Unnamed: 0,Postal Code,Borough,Neighborhood
0,M1A,Not assigned,Not assigned
1,M2A,Not assigned,Not assigned
2,M3A,North York,Parkwoods
3,M4A,North York,Victoria Village
4,M5A,Downtown Toronto,"Regent Park, Harbourfront"


In [7]:
# find the rows that have Not Assigned in Borough
toronto.loc[toronto["Borough"] == "Not assigned"]

# Drop these rows
toronto.drop(toronto.loc[toronto["Borough"] == "Not assigned"].index, inplace=True)

In [8]:
toronto

Unnamed: 0,Postal Code,Borough,Neighborhood
2,M3A,North York,Parkwoods
3,M4A,North York,Victoria Village
4,M5A,Downtown Toronto,"Regent Park, Harbourfront"
5,M6A,North York,"Lawrence Manor, Lawrence Heights"
6,M7A,Downtown Toronto,"Queen's Park, Ontario Provincial Government"
...,...,...,...
160,M8X,Etobicoke,"The Kingsway, Montgomery Road, Old Mill North"
165,M4Y,Downtown Toronto,Church and Wellesley
168,M7Y,East Toronto,"Business reply mail Processing Centre, South C..."
169,M8Y,Etobicoke,"Old Mill South, King's Mill Park, Sunnylea, Hu..."


In [9]:
# check if there is any not assigned neighborhood
toronto.loc[toronto["Neighborhood"] == "Not assigned"]

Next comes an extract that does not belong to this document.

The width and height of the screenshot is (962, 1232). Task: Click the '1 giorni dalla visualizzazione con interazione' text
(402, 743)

Unnamed: 0,Postal Code,Borough,Neighborhood


In [10]:
# Check the shape of the Dataframe
toronto.shape

(103, 3)

In [11]:
# load the geographical coordinates of each postal code
geo = pd.read_csv("Geospatial_Coordinates.csv")

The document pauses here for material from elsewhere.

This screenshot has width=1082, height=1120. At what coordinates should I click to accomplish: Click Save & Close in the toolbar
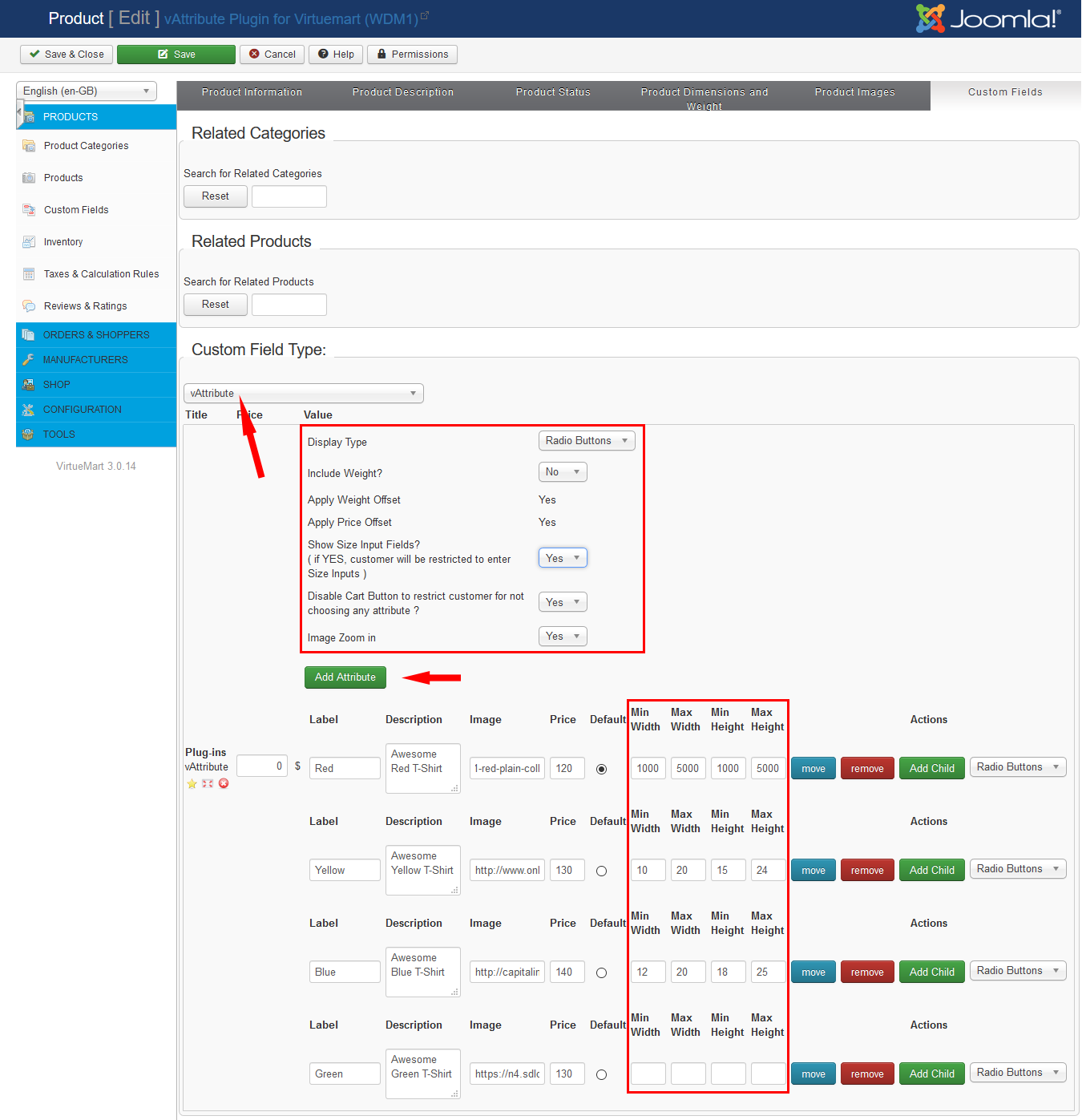[67, 55]
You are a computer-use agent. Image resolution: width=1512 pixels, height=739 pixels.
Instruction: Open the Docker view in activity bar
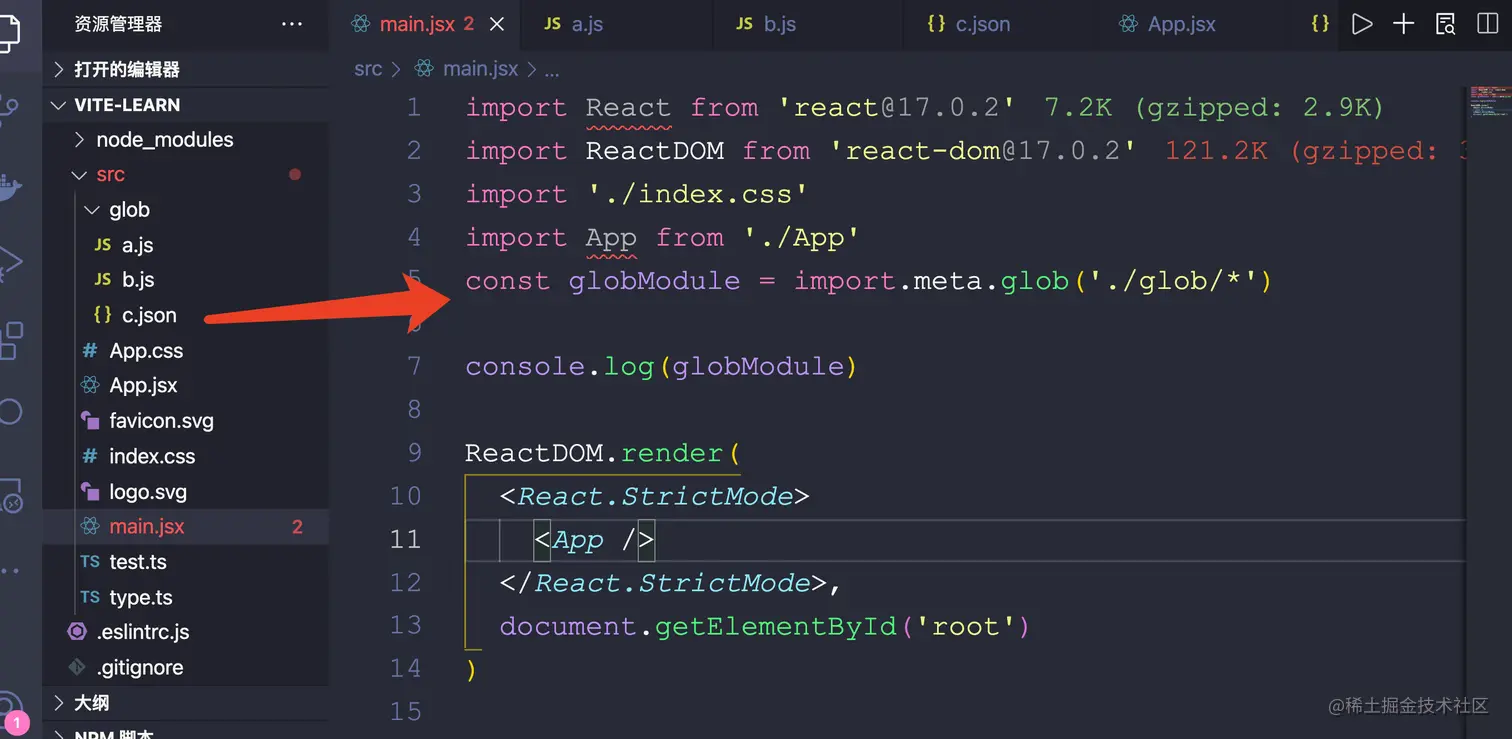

# take a look of the shape of the postal code dataframe
geo.shape

(103, 3)

Match with the dataframe that we scrape from the wiki page

In [12]:
# Do a outer join to join the 2 dataframes and save it in a variable
toronto_geo = pd.merge(toronto, geo, on="Postal Code", how="outer")

In [13]:
# check the new dataframe
toronto_geo.head(5)

Unnamed: 0,Postal Code,Borough,Neighborhood,Latitude,Longitude
0,M3A,North York,Parkwoods,43.753259,-79.329656
1,M4A,North York,Victoria Village,43.725882,-79.315572
2,M5A,Downtown Toronto,"Regent Park, Harbourfront",43.65426,-79.360636
3,M6A,North York,"Lawrence Manor, Lawrence Heights",43.718518,-79.464763
4,M7A,Downtown Toronto,"Queen's Park, Ontario Provincial Government",43.662301,-79.389494


# Explore and cluster the neighborhoods

In [23]:
# find all the rows the have Toronto in the Borough column
toronto_geo.loc[toronto_geo['Borough'].str.contains("Toronto")]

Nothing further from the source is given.